冷ややかなギンタの指摘に、ハヤトは慌てて首を振った。


「えっ? ってことは、勝ったの……?」

その言葉に、ギンタは否定することなく、僅かに顎を引いて胸を張った。

「まあ、ギンタにとってゲームは朝飯前、だろ?」

リョウが茶化すように笑うと、ギンタは真っ直ぐに主を見据えた。

「……天城様のお傍にいれば、誰であってもゲームの攻略法など自ずと見えてくるものです」

「ギンタの観察眼が優れているだけさ。
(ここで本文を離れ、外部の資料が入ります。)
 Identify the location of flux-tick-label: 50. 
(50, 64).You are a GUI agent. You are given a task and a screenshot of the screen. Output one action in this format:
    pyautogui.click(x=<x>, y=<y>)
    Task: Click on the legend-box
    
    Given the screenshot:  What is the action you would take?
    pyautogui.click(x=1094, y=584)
さて、帰るぞ」


リョウはギンタの言葉をさらりと受け流すと、手際よく荷物をまとめた。

「……えっ!? ちょ、ちょっと待って! 結局、勝負はどうなったの!? 三影君は今どこに……っ」

あまりのスピード感に、ハヤト一人だけが置き去りにされる。

肝心な結末を一つも聞かされていない彼は、半泣きで荷物をひっ掴んだ。


「ちょっと! 二人とも、待ってよ……!」


夕闇に染まり始めた廊下へ、ハヤトの困惑した叫びが響く。

ドタバタと足音を立てて追いかけるハヤトと、涼しい顔で歩を進めるリョウ、そしてその影に徹するギンタ。


ギンタが三影ダイチをいかにして「料理」したのか。

その真相が語られるのは、もう少しだけ先のことになる。